Hi-C library preparation
Hi-C libraries were prepared with the Phase Genomics Proximo Plant Hi-C kit. Hi-C libraries were sequenced on the Illumina NovaSeq 6000 instrument which generated paired-end 150 bp reads. The sequencing data of each Hi-C library underwent quality control with the phase genomics hic_qc.py script (https://github.com/phasegenomics/hic_qc, accessed Nov. 15, 2021) to ensure a sufficient number of informative Hi-C reads were present in each library.
Genome Assembly
Assembly was performed with Oxford Nanopore reads using Flye 2.8.3. Illumina short reads were mapped to the assembled contigs with BWA-MEM. Pilon and a custom python script were used to generate the corrected draft assembly with the Illumina data. Assembled contigs were scaffolded using Hi-C reads with Falcon and Juicer Hi-C to generate phased genome assemblies. A BUSCO search of the Eudicot core genes was performed against each assembly to assess the quality and completeness of each genome. One assembly, 04-FF-016, produced two chimeric contigs, HiC_scaffold_5 and HiC_scaffold_6, each spanning the entire length of several chromosomes. BLASTN analysis was used to determine alignment to specific chromosomes and each chimeric contig was manually cut at the approximate site where mapping behavior became abnormal. Resulting scaffolds were appended with a letter (e.g. a, b, c, etc.) to denote their origin from the original chimeric scaffold.
Annotation
Genome annotation was performed with the LoReAn v2.5 pipeline, which utilized both Oxford Nanopore and Illumina RNA-Seq, along with protein models from the JGI Populus trichocarpa v4.1, Populus deltoides v2.1, and Populus nigra x maximowiczii v1.1 reference genome annotations obtained from Phytozome (https://phytozome-next.jgi.doe.gov accessed March 21, 2022), followed by Augustus ab initio gene prediction. BLASTN analysis was performed for each annotated transcript for every genome against the S. purpurea v5.1 annotation on Phytozome (https://phytozome-next.jgi.doe.gov accessed July 6, 2022) to identify homologous gene models. Functional prediction of mRNAs in each annotation was performed using interproscan 5.52-86.0. The estimated number of missing genes from each annotation was determined by performing a BLAST analysis of all S. purpurea v5.1 CDS sequences against all annotated genes for each genome and identifying those S. purpurea v5.1 genes without a match in each genome.
Data Availability
All raw sequencing data have been deposited at the NCBI SRA (https://www.ncbi.nlm.nih.gov/sra).

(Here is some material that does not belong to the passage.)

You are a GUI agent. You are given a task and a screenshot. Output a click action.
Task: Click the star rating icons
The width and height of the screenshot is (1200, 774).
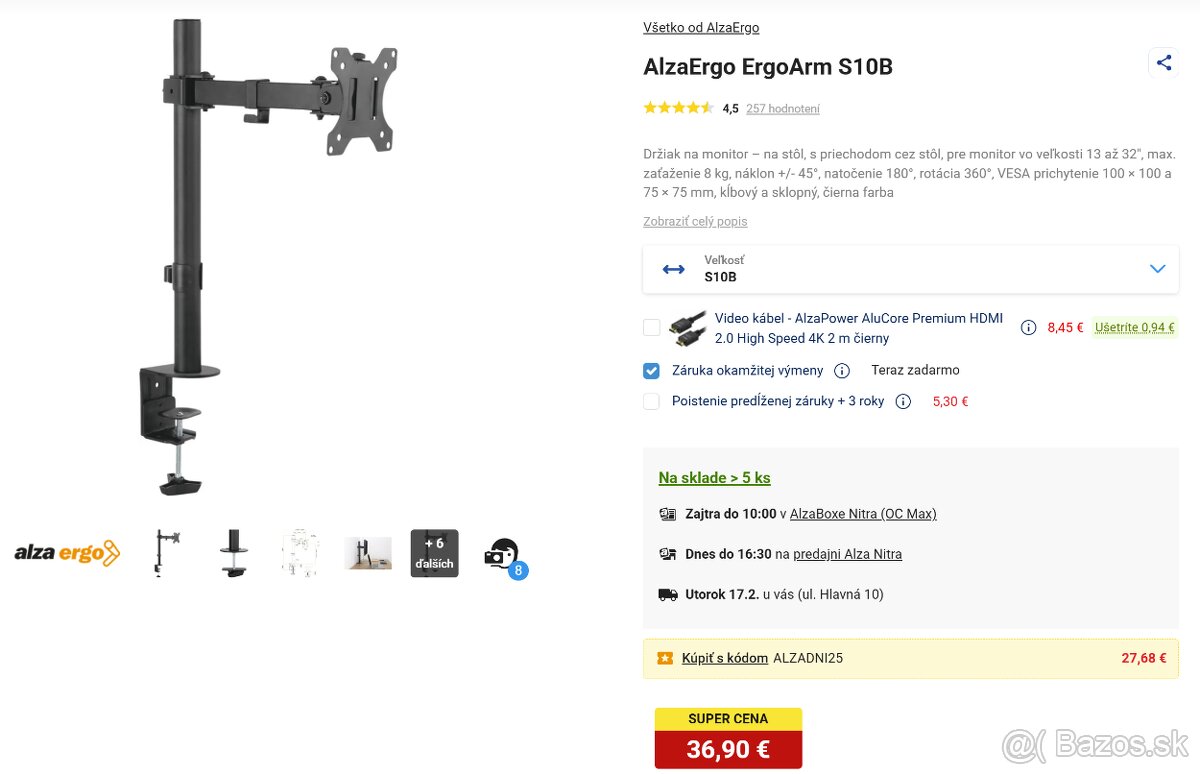pyautogui.click(x=678, y=108)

Raw Illumina and nanopore DNA sequencing data can be accessed with the BioProject ID PRJNA827350. The raw Illumina RNA-Seq data can be accessed with the BioProject ID PRJNA827350. Nanopore RNA-Seq data can be accessed with the BioProject ID PRJNA888070.
Usage notes
Data include fasta files of genome assemblies, gff3 annotation files, and text files with genome annotation info. All files can be opened in any text editor in principle, but fasta files are large may be too large to open on smaller memory machines or may take considerable time to load and should be viewed in a command line. Assemblies and annotations can be loaded into IGV to view the assembly and annotation in browser form.